My first day as an Uber Driver

What am I doing?

It’s a good question. I’m making time to write and explore opportunities. I’m choosing a job where I can decide how much I work – and the hours are directly proportional to how much money I make. I’m committing to writing my novel and memoir pieces. I’m not going to stop writing because I’m unable to pay rent and have to get a full-time engineering job.

So I’m driving with Uber.

To be honest, my first day as an Uber driver started poorly. I live in West Seattle and it’s not exactly a hotbed of Uber users. I’m pretty sure that I could have sat in my driveway all day and gotten maybe one fare. So I set off toward the airport. I figured that maybe some businessmen staying in airport hotels may need a ride downtown. The Uber app remained silent. I tapped it a couple of times to make sure it worked. There was no way I could know. I didn’t know what getting a fare looking like.

Then I noticed Queen Anne erupt into red hexagons (on the Uber app). I had heard rumors of this phenomenon. It was called a surge and it meant that Queen Anne was so busy that fare prices had increased. I was 45 minutes in and had no  fares to show for it, so I headed north. Of course, I got stuck on 99 north. I sat motionless on the viaduct as the hexagons faded to orange and then eventually disappeared. But I kept my course toward Queen Anne.

Then it happened. The app made a popping sound and a round timer started spinning. I tapped it frantically. “Sending” popped up. I had my first fare.

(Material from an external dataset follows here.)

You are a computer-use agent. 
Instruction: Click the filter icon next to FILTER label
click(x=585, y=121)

She was hard to find. I pulled into a gas station and called her to let her know where I was. My heart was pounding. It was too early to have messed up! She appeared. My hands were shaking with excitement. Hopefully, I thought, she wouldn’t know this was my first fare! I rushed her downtown as quickly as I could. She was running late for work. I had survived my first fare – hurrah! Maybe this would work after all. I stuck to my new plan. Once again I turned toward Queen Anne.

Pop, pop, pop.

This was how the rest of my “online” day went. It was incredible. I would drop someone off and start heading toward a neighborhood (usually Queen Anne or Capitol Hill). Then 45 seconds later, I’d have a new fare! I tapped all of them with excitement. This was working! I appreciate the smoothness and ease of the app. I could drive constantly, almost always heading to or from a fare. I’m pretty sure that I did a specific loop in Capital Hill at least three times, picking up people and dropping them off at different points along the way.

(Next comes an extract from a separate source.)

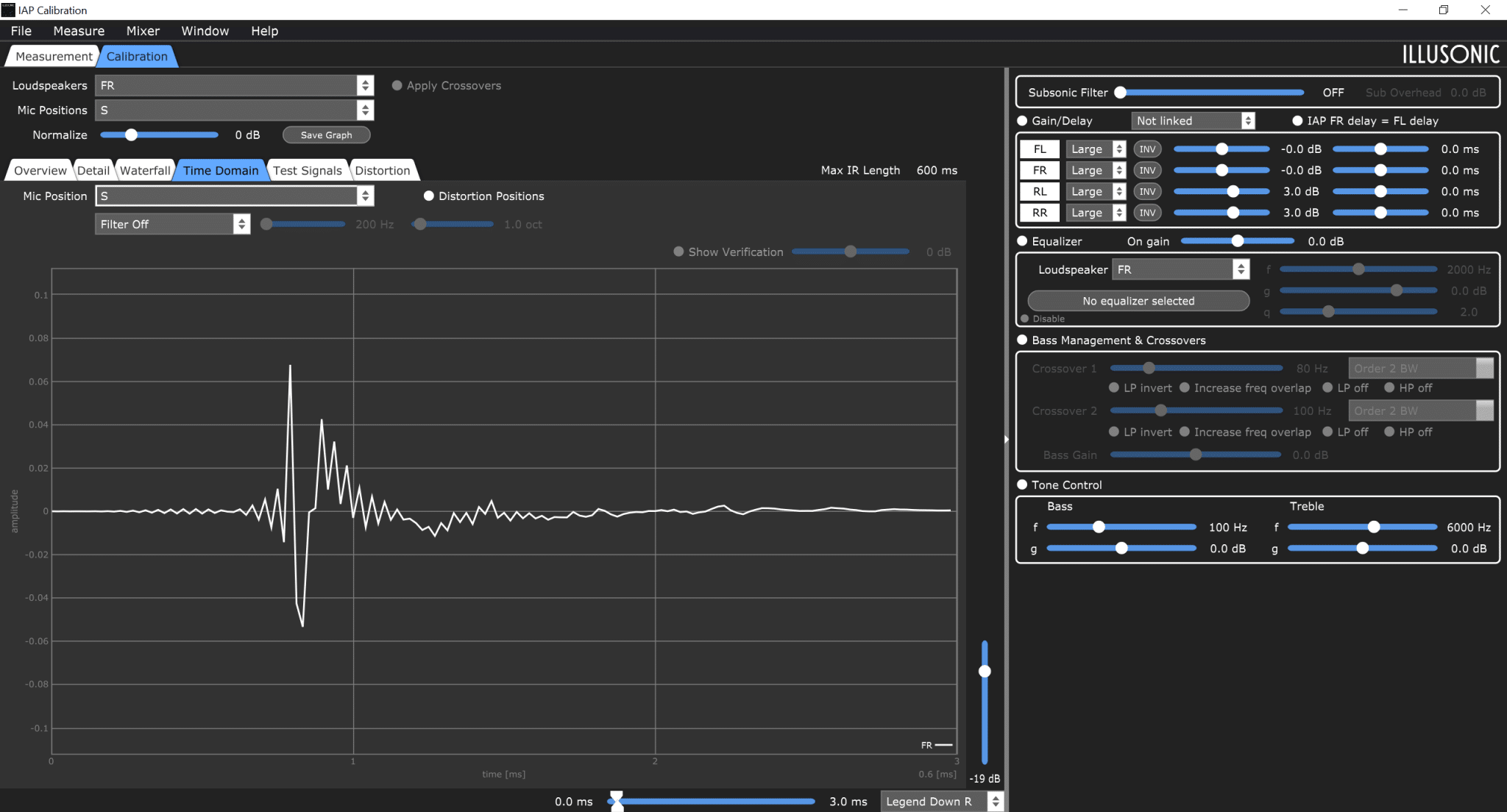Screen dimensions: 1507x812
Task: Open the Loudspeakers FR dropdown
Action: 235,85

There were some hiccups. I suppose you could call it bad luck or lack of consideration. I accepted a fare on Mercer Island. My rider needed to go about 5 blocks. I spent about 15 minutes commuting to and from Mercer Island for a very short ride. There is no way that the fare was cost effective for me – either in gas or time. But it was okay. My rider made me feel like I was doing a public service instead of driving people around for money.  I was not deterred. I kept excitedly tapping any fare that popped on my phone.

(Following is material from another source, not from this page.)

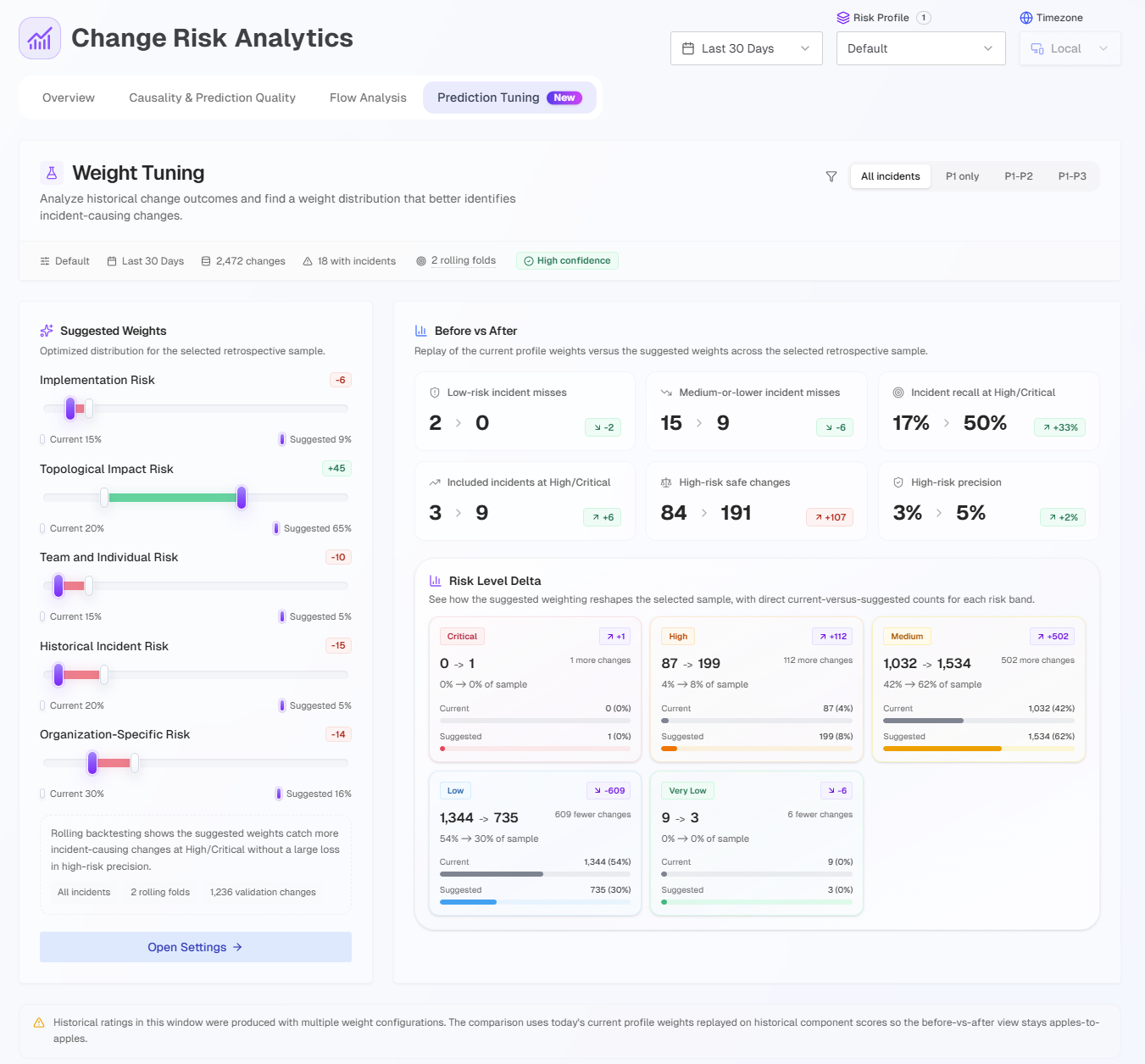Click the Before vs After chart icon
Screen dimensions: 1145x1064
(x=420, y=331)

The best part of the day was knowing that I could go offline whenever I pleased. When I felt like I needed a break, all I had to do was slide a button on my phone. No one would berate me for leaving the office early or “not being a team player.” Life was pretty simple. I was either online or offline. It was my choice.

I took an enjoyable break in the middle of my driving. I had a pot of tea and wrote my entire memoir class assignment in one sitting. 1200 words in one hours. Not unimpressive. The idea that my time was limited – because I had to make some money today – drove me to write without hesitation.

In total, I made $48 today.

Since I love math, I decided that worked out to $16/hr (if you removed the 45 minutes that I wandered through Tukwila with no fares). That’s pretty cool. I’m happy because I worked the hours that I wanted to work. When I had to pee, I stopped and took a long break. When I was hungry, I went home for lunch. When I wanted to write, I stopped and I wrote for an hour. This is the flexibility that I have always craved.

Uber money might not be as much as  I am used to, but I love the freedom.